Anyway, I see what to do, and I'll fix it in the morning.
- BobKrzaczek - 21 July 2005 - 4:41am
- The new simulator code is coming along. We need this in order to host the development and testing of the Leica LGGM modules (e.g., geo rectification). It took me longer than I expected to get back into this, but things finally started coming together around midnight. I should be able to have the simulator back up and running (remember, the old simulator doesn't work anymore, since we changed so many things about the ADP over the past couple months) sometime on Thursday.
- In theory, testing the Leica code should be easy, since it did used to run, and very little about that part of the system has changed in recent months. We'll know where we stand on Friday of this week, I'm confident.
- BobKrzaczek - 06 July 2005
- 5:05am Yup. The ugly hack appears to work. Now, to figure out how to plug it into the ADP...
- 4:40am Not going well.
- Windows has an event model that just doesn't work right with serial ports. Basically, unlike other operating systems that have a uniform way of dealing with file descriptors (be they network sockets, files, serial ports, etc), Windows forces entirely different code and API onto you. So you can't integrate reading from a serial port in the same event handler that listens to network activity.
- Not all is lost. I think I can arrange a hack by using blocking IO in a separate thread, per serial port. It's ugly, but it might work. Writing test code now.
- BobKrzaczek - 05 July 2005
- Installation of WASP delayed until tomorrow, July 6. Last chance to get the RTIE support into WASP (to get the FPA temperatures and NUC tables).
- 11:39pm Finally got the serial protocol, CRC hacking, and so forth worked out. I can, with a test program, obtain the FPA temperature and status, get the current NUC, get the list of all loaded NUCs, and test the protocol.
- I moved the serial ports around. LWIR is at COM3, MWIR is at COM4, SWIR is at COM5.
- For reasons I don't understand, the LWIR and MWIR cameras are talking at 115,200 baud. The SWIR camera is talking at 19,200 baud. It looks like I'm going to have to probe each device at start up, and keep trying different baud rates until we find one that's valid for the camera. Just one more hassle to deal with.
- They're using the CCITT "zero" variant of the CRC16 algorithm.
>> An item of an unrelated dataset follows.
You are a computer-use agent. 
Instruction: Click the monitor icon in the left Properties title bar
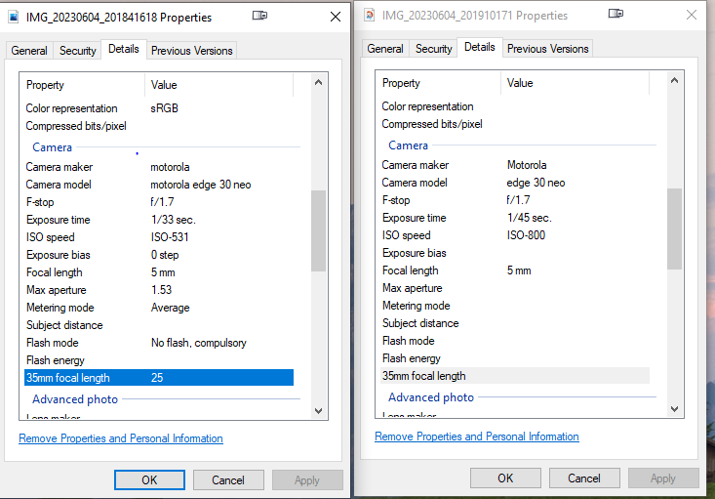click(x=259, y=16)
- Now I've got to noodle a little bit about the ADP. Now that I understand the serial protocol they use, it's going to be a little odd to wedge it into the ADP's listener loop. At least, I think I'm going to put it in to the same ACE reactor as the Applanix listener uses.
- BobKrzaczek - 04 July 2005
- Lots of stuff happened, it's covered in email, let me know if you need a copy.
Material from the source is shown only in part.